4. Find other things to occupy your time

Instead of spending your time online shopping or checking out department stores, you can find other ways to enjoy your days off and new things to occupy your time. Of course, there are plenty of ways to do this, depending on what's interesting to you.

But it's a good idea to find at least two new activities. That way, you can jump to those activities when you feel like buying new clothes you never wear.

What to do instead of buying new clothes

Here's some fun and productive things to do instead of buying new clothes!

1. Budget

Instead of spending money, save it by budgeting! Spend time creating your own budgeting method that works well for you. You can add in some money for clothing, but the chances are if you stop buying clothes you don't really wear, you won't need a lot each month.

So instead, you can look at what you have, what you'd still like to purchase and make budgeting goals based on what you'll actually need to buy. Try setting up a fund for clothing that you can use when you find something truly perfect for your wardrobe. Something that you'll wear consistently, not just one time.

2. Stop buying clothes and save money for something specific

Calculate what you usually spend on clothes each month, and subtract it from what you've decided on in your budget. Then, with the excess money, make savings goals for a specific purpose.

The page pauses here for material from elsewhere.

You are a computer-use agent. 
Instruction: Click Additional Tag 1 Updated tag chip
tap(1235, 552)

It can be anything you want - a vacation, extra investing money, a rainy day fund, you name it.

3. Try a new hobby

Now that you've got some extra time and aren't constantly shopping, you'll want to try out some new hobbies. Think about your interests and what you like to do. Hobbies are great for you! Not just as ways to spend your time.

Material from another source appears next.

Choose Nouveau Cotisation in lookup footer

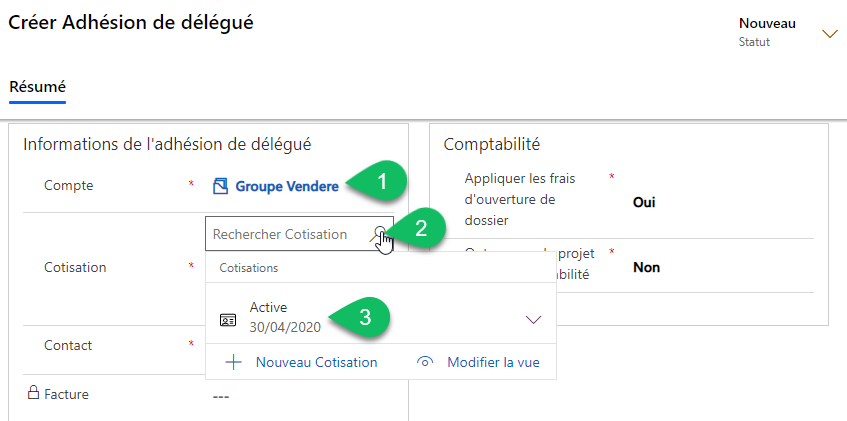316,362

Hobbies can help reduce stress and prevent burnout. These are only a few great reasons to try out a new hobby! Here are a few ideas to get you started:

  • Painting
  • Writing
  • Running
  • Bicycling
  • Kayaking
  • Yoga
  • Sewing
  • Reading

You can even start a money-making hobby too!

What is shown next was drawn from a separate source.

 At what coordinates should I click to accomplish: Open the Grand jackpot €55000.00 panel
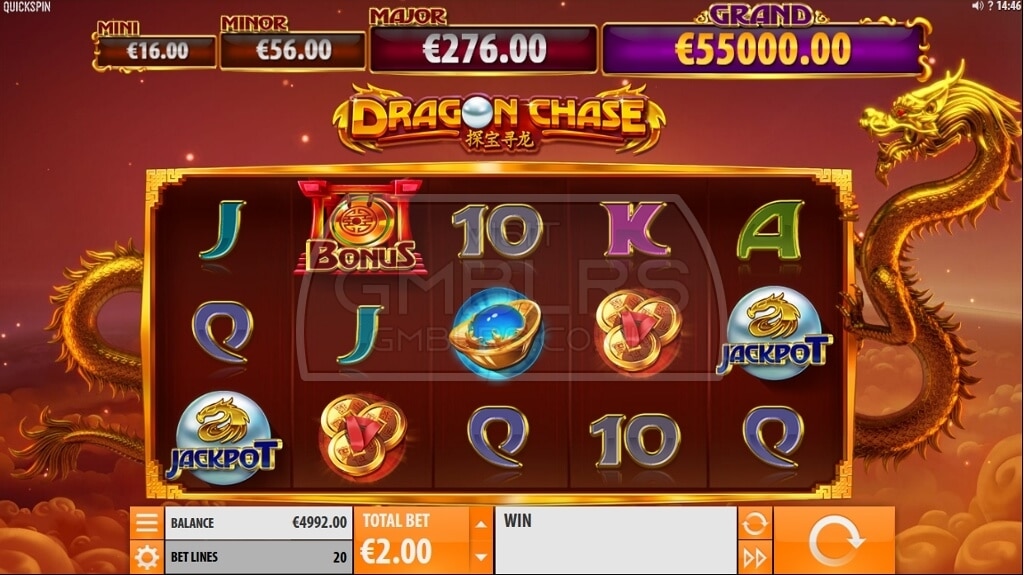762,50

4. Appreciate what you have

Something else to think about to stop buying clothes is to remember to appreciate what you have. Try to wear all of your clothes and take good care of them. If you do, they'll last longer and look better.

And that way if you do buy something new, you'll know it's because your wardrobe needs it and you've thought about it, rather than impulsive spending.

5. Shop smart

Last, you'll want to shop smart. That means that you don't buy without thinking. If you're going clothes shopping, make a list. Know precisely what you need, rather than simply seeing what catches your eye. Shopping smart can save you hundreds or thousands of dollars, so try not to neglect this step.

Save money by not buying clothes you don't wear

These are our best tips for how to stop buying clothes you never wear. While clothes shopping can be fun and is sometimes essential, it's good to recognize the difference between what you need, what you really want, and what is simply an impulse or a way to distract yourself.

Remember to shop smart, find hobbies and other ways to occupy your time other than spending, and enjoy what you have. These things will help you have a more balanced budget and help you stop buying clothes that aren't the right style or fit.

In addition, if you budget and decide in advance what to buy, you'll keep yourself from buying clothes you never wear.